Since then, Wang had been executed on 20 May 2016 along with Kho Jabing, a Malaysian national who was also executed for murder. Wang was not among the 50 inmates remaining alive on Singapore's death row in August 2023, and only three of these prisoners were found guilty of murder (namely Iskandar Rahmat, Ahmed Salim and Teo Ghim Heng, all three of which were executed by April 16, 2025) while the remaining 47 were convicted of drug trafficking.

==Fate of Yang Jie's daughter==
Yang Jie's daughter Grace alone remained in Singapore to continue her education. It was reported that she was supporting herself with her mother's savings of $10,000 and the donations from members of the public.

The trauma of the attack led to the girl to become afraid of the dark. Two weeks after the murders, on 2 October 2008, Grace, while still recuperating from her injuries, was discharged from the hospital to attend her mother's funeral, which was generously held for free by undertaker Roland Tay due to the family's unstable financial situation. At Mandai Crematorium, many relatives of Yang Jie, including Yang's then 63-year-old mother Zhang Wei, Yang's elder sister, Yang's ex-husband Li Wenge and Yang's second husband Chen Jun, attended the funeral. According to news reports, the teenager remained calm throughout the funeral, for which the composure broke when her mother's coffin was taken into the furnace for cremation.

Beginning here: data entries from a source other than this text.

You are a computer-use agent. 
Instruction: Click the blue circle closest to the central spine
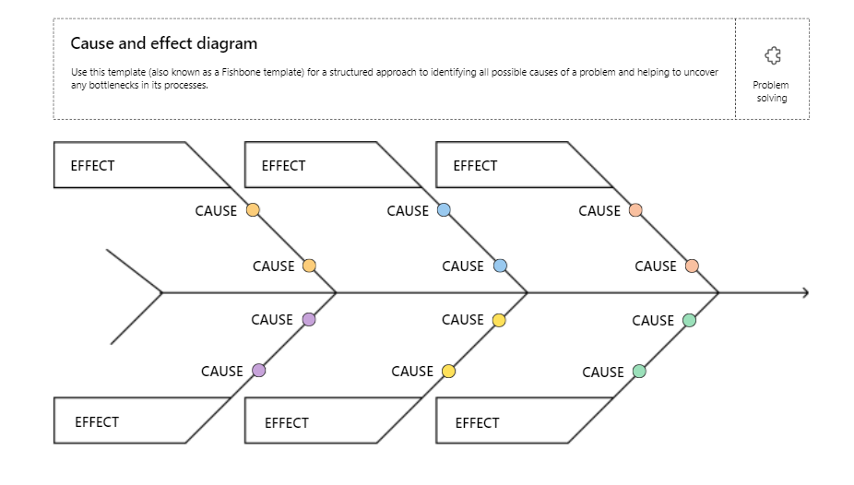(x=500, y=266)
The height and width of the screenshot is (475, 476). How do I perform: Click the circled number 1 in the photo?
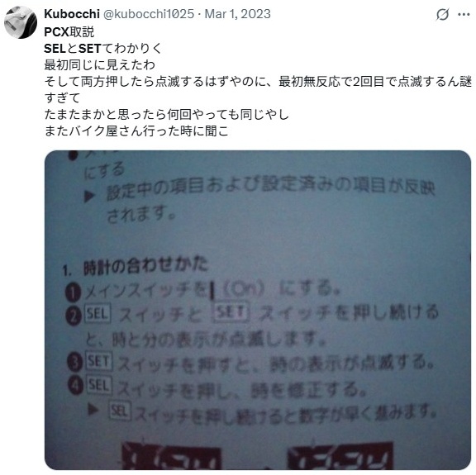pos(74,292)
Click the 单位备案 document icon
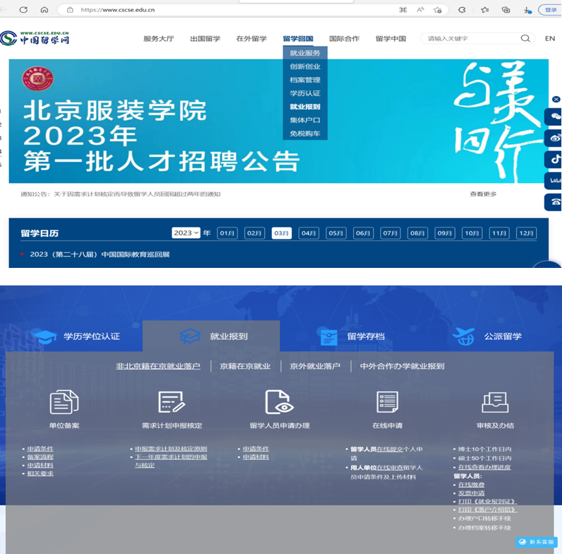The height and width of the screenshot is (554, 562). [64, 402]
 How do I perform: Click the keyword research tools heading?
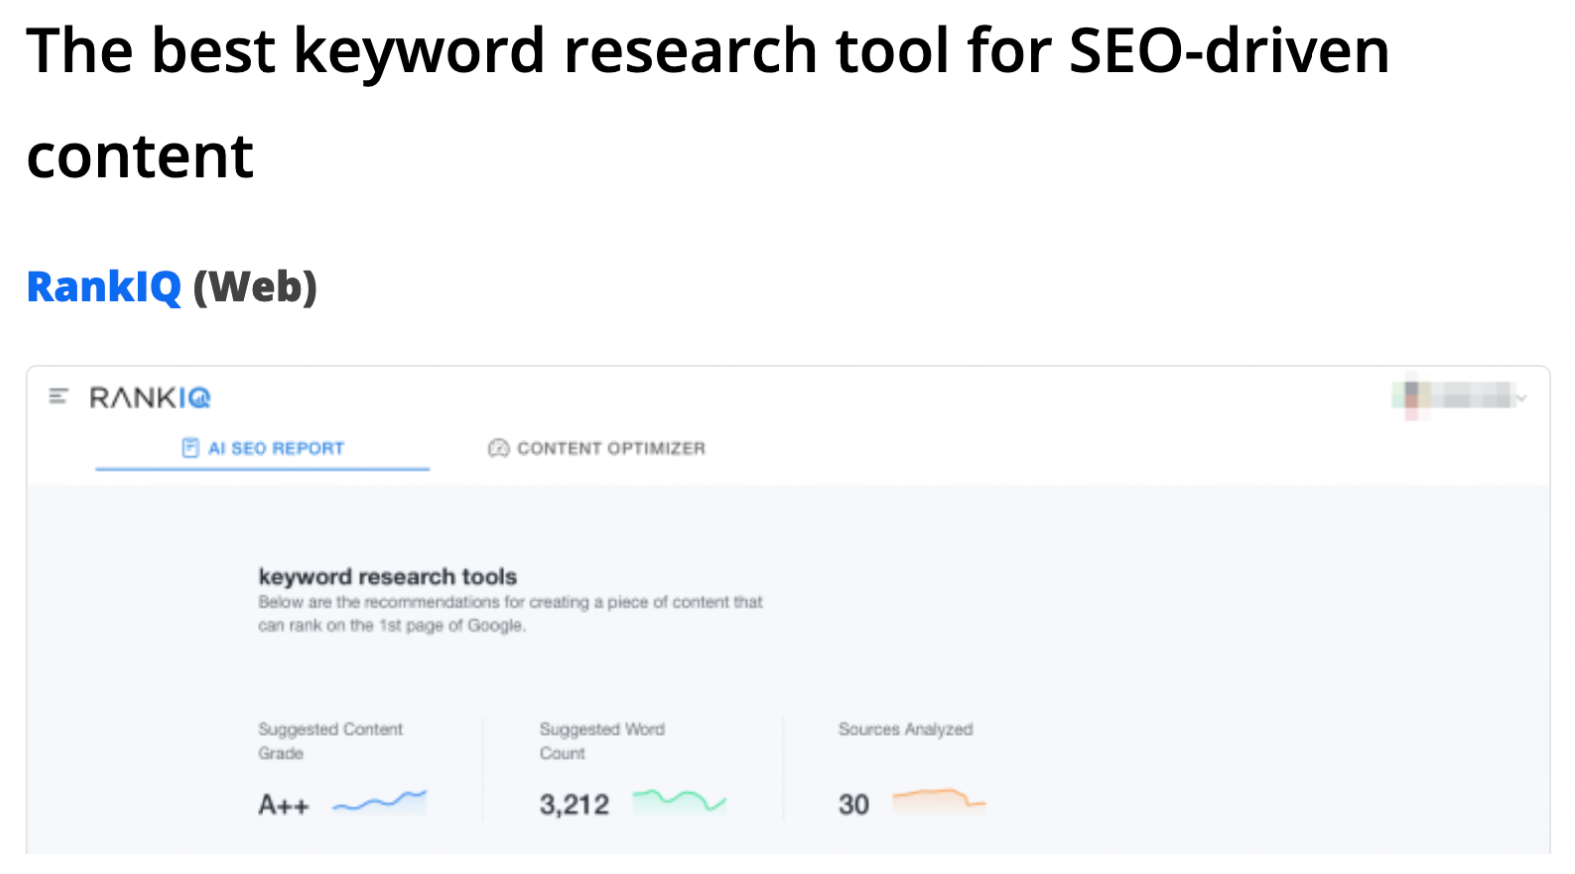pyautogui.click(x=387, y=577)
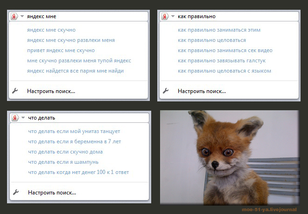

Yang's daughter, who was interviewed by reporters in March 2011, told the paper that she had to set aside $350 every month for her rental costs and some other portions of the cash for her school fees. Both her father and stepfather were unable to come to Singapore to take care of her as they themselves also had financial difficulties; the biological father Li had to take care of his then two-year-old son and did not earn much from his taxi driver job, while Chen, her stepfather, whom the girl got along well with, was also not earning much and need to take care of her younger stepsister. According to Grace, her birth father had been feeling guilty for not being able to take care of her, and voiced his regret to her whenever he drank, while her stepfather could not get over her mother's death. She said that she has tried to advise her stepfather to move on and look for another wife when she last visited him in China in June 2010. She expressed hope for her future and stated that she wanted to learn about design and obtain a diploma in a local polytechnic.

From an official website of a local church in Singapore, it was revealed that Grace had graduated with a diploma from Nanyang Polytechnic and turned to Christianity for solace over the death of her mother, which allowed her to move on with her life after the traumatic incidents at Yishun.

==In the media==
In 2015, the case was re-enacted in Crimewatch, airing as the fourth episode of the show's 2015 season. The episode was available on meWATCH and also on the official YouTube channel of the Singapore Police Force. Subsequently, meWATCH's creator and operator Mediacorp (Singapore's national television broadcasting corporation) uploaded the Crimewatch episode of the Yishun murders on its official YouTube channel on 18 May 2021 with English subtitles, making it available for more viewers since the date.

A local author named Yeo Suan Futt wrote a book titled Murder Most Foul: Strangled, Poisoned and Dismembered in Singapore. The Yishun murders case was included as the first chapter of the book, which also wrote about 11 other cases from Singapore. The book was first published by Marshall Cavendish International Asia on 10 April 2013, four months after Wang Zhijian was sentenced to death for the murder of Yang Jie by the High Court.

In July 2015, Singapore's national daily newspaper The Straits Times published an e-book titled Guilty As Charged: 25 Crimes That Have Shaken Singapore Since 1965, which included the Yishun triple murder case as one of the top 25 crimes that shocked the nation since its independence in 1965. The book was borne out of collaboration between the newspaper and the Singapore Police Force.